A Comédia de Deus (1995) é a segunda parte da trilogia iniciada em Recordações da Casa Amarela (1989), seguida de As Bodas de Deus (1998). A Nouvelle Vague francesa está em toda parte. O filme é dedicado a Sérgio Denay, um dos diretores da revista Cahiers du Cinéma (73 a 81) e fundador da revista Trafic. O empresário francês interessado em importar para a França os sorvetes chama-se Antoine Doinel, nome do personagem interpretado por Jean-Pierre Léaud em cinco filmes de François Truffaut. Outro crítico da revista, Jean Douchet, aparece como um dos personagens. Não há dúvidas: Monteiro é filiado ao movimento da Nouvelle Vague francesa por afinidade do cinema de autor, conceito que ele próprio vai levar aos últimos dos limites.

Não há nada que justifique os 162 minutos de duração do filme, quase insuportável em seu andamento lento, enormes pausas, cenas longuíssimas, nunca cortadas, feitas sempre em planos-seqüência.
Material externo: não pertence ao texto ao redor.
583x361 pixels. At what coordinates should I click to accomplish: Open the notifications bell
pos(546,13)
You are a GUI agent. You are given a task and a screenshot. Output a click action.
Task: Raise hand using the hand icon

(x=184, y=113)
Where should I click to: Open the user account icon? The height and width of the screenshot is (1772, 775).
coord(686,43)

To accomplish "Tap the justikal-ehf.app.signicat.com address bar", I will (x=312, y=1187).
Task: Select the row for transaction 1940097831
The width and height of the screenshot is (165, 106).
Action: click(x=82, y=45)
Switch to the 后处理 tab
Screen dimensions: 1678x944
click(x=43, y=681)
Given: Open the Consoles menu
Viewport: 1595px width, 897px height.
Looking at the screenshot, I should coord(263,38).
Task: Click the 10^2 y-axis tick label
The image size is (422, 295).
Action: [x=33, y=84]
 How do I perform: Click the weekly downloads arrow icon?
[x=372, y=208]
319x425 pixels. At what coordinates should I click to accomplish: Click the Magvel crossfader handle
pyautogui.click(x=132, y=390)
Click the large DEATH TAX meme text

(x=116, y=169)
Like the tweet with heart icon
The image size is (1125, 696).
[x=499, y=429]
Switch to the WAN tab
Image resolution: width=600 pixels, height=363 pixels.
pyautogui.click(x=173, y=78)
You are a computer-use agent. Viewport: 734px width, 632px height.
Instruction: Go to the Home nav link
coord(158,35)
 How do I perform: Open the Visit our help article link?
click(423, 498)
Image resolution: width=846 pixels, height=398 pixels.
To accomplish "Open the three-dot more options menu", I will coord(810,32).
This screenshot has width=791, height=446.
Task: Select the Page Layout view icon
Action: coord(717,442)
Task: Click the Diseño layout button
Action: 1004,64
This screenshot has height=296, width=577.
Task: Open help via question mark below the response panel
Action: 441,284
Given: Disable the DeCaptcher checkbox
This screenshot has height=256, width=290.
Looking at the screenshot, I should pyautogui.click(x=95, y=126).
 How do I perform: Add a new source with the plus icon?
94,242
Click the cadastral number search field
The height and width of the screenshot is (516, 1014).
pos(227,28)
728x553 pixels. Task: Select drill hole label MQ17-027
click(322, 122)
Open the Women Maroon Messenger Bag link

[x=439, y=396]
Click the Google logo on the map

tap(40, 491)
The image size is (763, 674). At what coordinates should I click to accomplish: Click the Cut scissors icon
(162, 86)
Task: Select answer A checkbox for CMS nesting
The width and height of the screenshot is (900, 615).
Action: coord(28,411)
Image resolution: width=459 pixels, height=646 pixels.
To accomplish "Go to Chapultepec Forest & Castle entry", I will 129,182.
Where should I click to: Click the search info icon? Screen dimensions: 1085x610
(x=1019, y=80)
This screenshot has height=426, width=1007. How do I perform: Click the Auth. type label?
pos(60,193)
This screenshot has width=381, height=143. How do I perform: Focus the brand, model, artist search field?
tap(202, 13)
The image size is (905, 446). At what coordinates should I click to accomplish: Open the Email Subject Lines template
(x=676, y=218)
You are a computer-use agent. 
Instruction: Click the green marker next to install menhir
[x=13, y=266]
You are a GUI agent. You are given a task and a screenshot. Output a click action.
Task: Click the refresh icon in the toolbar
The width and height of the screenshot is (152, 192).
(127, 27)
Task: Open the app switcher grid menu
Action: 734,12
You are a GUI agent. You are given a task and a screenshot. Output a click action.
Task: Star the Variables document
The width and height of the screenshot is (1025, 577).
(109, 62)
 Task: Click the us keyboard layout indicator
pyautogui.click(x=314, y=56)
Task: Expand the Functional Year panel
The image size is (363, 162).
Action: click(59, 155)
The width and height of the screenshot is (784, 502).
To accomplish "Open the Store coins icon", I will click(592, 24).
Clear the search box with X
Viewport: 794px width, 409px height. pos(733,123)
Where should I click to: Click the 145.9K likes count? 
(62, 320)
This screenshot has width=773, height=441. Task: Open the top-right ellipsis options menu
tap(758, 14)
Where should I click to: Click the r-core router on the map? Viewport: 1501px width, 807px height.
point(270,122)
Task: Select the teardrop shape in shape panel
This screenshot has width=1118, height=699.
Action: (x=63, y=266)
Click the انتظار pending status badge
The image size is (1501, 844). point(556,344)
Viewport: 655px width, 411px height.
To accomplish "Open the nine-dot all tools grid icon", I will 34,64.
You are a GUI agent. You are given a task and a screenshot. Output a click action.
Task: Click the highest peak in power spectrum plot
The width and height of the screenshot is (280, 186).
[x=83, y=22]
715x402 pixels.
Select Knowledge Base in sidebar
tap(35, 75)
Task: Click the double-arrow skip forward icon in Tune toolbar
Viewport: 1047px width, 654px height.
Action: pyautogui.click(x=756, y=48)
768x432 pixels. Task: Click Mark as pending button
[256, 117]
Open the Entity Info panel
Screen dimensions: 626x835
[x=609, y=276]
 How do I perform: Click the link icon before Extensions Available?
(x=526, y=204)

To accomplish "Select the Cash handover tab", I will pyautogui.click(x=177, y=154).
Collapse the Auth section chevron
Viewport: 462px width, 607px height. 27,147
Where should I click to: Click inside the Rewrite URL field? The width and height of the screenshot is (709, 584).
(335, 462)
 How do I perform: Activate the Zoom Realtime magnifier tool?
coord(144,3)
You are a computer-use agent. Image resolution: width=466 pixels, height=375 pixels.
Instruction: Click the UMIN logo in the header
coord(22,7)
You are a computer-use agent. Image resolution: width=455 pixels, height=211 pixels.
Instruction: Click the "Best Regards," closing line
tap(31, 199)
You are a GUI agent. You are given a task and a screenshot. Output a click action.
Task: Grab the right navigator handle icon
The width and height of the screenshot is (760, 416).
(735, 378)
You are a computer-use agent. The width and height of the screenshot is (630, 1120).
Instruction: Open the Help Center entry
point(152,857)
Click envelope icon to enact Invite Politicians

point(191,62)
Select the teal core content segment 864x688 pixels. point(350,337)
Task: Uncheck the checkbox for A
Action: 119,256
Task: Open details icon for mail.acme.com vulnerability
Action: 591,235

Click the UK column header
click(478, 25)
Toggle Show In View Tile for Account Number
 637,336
É duro ver o filme, uma das obras mais radicais já feitas no cinema – Monteiro fará pior em Branca de Neve, suprimindo-lhe as imagens, deixando as duas horas e meia de filme correrem em plena escuridão – uma praga libertária rogada contra a religioso, a política, as leis, a moral e, por fim, o ridículo humano e seus preconceitos.

Monteiro é o diretor, roteirista e ator principal, mas é pouco dizer isso, pois parece filmar a si próprio em seus impulsos obsessivos. Hilariante, nunca perde a pose, mesmo quando diz os piores palavrões. Sua postura cética e sua fala culta estão sempre a ridicularizar conceitos – chamava os pêlos pubianos das adolescentes de “fios de Ariadne” (referência à deusa que dá a Teseu o fio para sair do labirinto do Minotauro). Mesmo nas piores situações, jamais perde a serenidade, como quando é currado em plena rua e levado ao hospital com a face destruída. No leito do hospital, ainda é capaz de filosofar.

De certa forma, Monteiro é a versão para o cinema de Bocage, o escritor português blasfemo e anticlerical do século 18, também culto e extravagante, dono de uma obra libertina e profana. João de Deus, o personagem cinematográfico, está sempre a dizer frases famosas da Bíblia, fazendo ironias com santos e imagens sacras (sua sala de jantar era toda pintada com anjos, mais parecia a Capela Sistina) e trocadilhos infames: ao receber pelo correio o que seria um pêlo (imenso) pubiano da rainha Vitória, ele diz “God Shave the Queen” (“shave”, em inglês, depilar, não “save”, salvar).

Impassível, cheio de modos aristocráticos, a figura magra do diretor e seu alter-ego cinematográfico desafia com grande fleuma a moral cristã, em especial a católica. Seus filmes estão fora de qualquer fórmula de análise ou categorização – são a exceção. É a prova de que o cinema pode ser sim liberdade de expressão, diversidade, ao mesmo que tempo que reflexão profunda. Enfim, tudo que essa arte vem desaprendendo a fazer desde o fim dos anos 60.